- OBJECTIVE -
Rewrite the stretch from the start of the rows through the line containing "717x923 pixels. coord(567,547)", replacing "dropdown" with "menu" and leaving everything else unchanged.

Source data
━━━━━━━━━━━━━━━━━━━━

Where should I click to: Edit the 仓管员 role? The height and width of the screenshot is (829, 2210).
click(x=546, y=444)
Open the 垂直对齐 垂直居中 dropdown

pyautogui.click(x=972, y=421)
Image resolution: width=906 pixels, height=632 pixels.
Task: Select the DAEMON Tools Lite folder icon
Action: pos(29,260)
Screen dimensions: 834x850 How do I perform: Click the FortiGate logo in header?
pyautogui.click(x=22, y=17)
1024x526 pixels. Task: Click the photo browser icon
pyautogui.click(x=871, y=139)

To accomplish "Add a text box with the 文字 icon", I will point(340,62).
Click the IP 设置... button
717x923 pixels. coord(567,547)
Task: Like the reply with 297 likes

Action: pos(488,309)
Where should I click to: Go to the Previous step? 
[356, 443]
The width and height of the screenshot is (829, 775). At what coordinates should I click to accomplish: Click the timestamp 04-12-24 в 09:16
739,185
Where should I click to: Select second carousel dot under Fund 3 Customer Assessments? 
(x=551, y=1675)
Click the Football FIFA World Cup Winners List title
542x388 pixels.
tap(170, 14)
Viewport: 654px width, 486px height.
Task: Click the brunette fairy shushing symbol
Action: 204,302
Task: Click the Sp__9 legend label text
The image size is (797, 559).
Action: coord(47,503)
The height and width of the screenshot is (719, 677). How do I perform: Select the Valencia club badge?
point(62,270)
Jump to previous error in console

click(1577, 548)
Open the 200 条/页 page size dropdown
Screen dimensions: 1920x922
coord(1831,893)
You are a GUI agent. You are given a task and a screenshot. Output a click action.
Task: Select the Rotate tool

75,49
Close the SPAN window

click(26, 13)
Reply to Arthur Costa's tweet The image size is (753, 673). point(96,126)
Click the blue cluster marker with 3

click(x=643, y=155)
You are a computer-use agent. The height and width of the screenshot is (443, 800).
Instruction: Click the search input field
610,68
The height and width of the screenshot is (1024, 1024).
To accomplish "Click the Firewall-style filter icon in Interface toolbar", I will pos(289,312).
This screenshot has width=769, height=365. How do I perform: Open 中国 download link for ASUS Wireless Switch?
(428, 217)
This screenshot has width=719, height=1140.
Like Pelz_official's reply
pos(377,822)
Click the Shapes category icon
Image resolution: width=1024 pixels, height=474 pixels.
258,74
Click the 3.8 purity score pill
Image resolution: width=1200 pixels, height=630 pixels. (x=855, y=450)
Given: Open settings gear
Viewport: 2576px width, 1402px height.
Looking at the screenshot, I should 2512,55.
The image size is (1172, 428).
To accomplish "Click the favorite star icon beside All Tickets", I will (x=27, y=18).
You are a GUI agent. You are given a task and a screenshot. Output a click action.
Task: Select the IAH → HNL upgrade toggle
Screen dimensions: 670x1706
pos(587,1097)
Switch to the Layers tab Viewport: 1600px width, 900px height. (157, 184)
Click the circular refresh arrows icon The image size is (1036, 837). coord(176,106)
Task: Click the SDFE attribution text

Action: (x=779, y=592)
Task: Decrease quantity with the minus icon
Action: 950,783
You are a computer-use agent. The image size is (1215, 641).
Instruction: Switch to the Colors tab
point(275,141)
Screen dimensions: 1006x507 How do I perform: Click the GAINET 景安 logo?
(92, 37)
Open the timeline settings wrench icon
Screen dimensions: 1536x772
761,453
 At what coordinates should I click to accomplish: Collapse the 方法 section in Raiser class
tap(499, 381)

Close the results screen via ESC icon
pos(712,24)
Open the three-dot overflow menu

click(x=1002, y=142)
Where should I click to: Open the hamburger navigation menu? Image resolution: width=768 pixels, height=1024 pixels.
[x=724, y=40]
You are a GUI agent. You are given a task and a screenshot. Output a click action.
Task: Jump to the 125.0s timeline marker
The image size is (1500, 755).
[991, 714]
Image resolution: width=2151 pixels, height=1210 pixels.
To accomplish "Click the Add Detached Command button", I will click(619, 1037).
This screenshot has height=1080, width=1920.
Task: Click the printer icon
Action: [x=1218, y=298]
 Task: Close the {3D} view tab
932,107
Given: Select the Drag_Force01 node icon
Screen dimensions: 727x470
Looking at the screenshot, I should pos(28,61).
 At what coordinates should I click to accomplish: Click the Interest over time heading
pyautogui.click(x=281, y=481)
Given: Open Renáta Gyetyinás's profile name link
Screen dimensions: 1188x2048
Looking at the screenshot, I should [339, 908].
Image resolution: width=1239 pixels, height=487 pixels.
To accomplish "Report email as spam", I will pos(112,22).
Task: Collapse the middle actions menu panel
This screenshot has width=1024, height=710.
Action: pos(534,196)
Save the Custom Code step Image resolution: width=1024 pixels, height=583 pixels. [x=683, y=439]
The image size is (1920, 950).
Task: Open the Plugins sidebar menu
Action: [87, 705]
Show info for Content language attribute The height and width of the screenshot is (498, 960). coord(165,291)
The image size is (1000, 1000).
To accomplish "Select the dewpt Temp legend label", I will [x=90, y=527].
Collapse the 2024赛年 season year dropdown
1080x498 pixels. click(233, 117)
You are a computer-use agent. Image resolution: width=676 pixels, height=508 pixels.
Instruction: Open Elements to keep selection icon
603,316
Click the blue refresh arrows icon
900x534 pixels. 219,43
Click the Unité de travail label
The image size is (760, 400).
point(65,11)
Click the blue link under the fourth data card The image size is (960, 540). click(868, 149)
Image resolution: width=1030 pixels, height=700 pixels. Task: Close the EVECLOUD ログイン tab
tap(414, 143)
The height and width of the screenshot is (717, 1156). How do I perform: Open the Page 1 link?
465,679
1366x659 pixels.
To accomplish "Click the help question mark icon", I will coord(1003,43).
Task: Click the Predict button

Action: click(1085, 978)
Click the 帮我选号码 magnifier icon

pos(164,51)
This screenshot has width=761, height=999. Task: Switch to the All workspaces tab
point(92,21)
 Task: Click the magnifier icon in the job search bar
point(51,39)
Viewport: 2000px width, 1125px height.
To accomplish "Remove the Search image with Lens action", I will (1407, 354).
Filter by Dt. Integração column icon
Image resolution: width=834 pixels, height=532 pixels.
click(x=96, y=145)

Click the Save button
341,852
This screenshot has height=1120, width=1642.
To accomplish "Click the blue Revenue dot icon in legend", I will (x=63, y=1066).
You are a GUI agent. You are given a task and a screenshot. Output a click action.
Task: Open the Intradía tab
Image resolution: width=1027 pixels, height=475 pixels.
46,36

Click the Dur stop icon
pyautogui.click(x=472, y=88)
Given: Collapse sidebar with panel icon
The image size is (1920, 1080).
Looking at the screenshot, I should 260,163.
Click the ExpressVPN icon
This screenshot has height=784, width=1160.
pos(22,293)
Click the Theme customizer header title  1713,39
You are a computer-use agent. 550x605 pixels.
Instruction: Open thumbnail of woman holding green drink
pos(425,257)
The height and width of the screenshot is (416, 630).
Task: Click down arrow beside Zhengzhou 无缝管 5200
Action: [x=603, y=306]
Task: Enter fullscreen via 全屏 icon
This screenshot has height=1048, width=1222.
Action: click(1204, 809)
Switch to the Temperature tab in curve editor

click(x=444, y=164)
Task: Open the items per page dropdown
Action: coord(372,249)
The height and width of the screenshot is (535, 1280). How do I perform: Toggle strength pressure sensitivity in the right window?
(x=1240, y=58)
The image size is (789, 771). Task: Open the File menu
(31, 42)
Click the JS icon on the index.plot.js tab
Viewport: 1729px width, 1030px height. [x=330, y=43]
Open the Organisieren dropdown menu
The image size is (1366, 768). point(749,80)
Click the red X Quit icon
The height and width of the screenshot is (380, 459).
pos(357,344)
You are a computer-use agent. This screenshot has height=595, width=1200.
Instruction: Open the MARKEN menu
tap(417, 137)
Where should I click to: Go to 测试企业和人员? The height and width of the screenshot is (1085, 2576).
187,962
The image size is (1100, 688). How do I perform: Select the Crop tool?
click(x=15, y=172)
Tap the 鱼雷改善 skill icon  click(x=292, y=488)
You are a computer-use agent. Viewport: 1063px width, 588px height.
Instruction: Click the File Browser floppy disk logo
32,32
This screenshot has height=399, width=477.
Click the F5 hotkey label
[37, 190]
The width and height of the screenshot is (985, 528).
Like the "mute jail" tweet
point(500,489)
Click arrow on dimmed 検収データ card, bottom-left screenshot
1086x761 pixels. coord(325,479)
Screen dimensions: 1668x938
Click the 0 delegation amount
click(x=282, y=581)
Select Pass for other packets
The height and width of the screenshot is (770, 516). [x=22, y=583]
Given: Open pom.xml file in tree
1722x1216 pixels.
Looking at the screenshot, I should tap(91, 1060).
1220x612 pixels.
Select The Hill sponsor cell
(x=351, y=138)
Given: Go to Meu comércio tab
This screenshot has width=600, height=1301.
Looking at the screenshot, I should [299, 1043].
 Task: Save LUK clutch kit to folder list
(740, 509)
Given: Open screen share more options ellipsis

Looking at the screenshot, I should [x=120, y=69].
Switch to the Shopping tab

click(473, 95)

━━━━━━━━━━━━━━━━━━━━

- ANSWER TO THE PROBLEM -
Where should I click to: Edit the 仓管员 role? The height and width of the screenshot is (829, 2210).
click(x=546, y=444)
Open the 垂直对齐 垂直居中 menu

pyautogui.click(x=972, y=421)
Image resolution: width=906 pixels, height=632 pixels.
Task: Select the DAEMON Tools Lite folder icon
Action: pos(29,260)
Screen dimensions: 834x850 How do I perform: Click the FortiGate logo in header?
pyautogui.click(x=22, y=17)
1024x526 pixels. Task: Click the photo browser icon
pyautogui.click(x=871, y=139)

To accomplish "Add a text box with the 文字 icon", I will point(340,62).
Click the IP 设置... button
717x923 pixels. coord(567,547)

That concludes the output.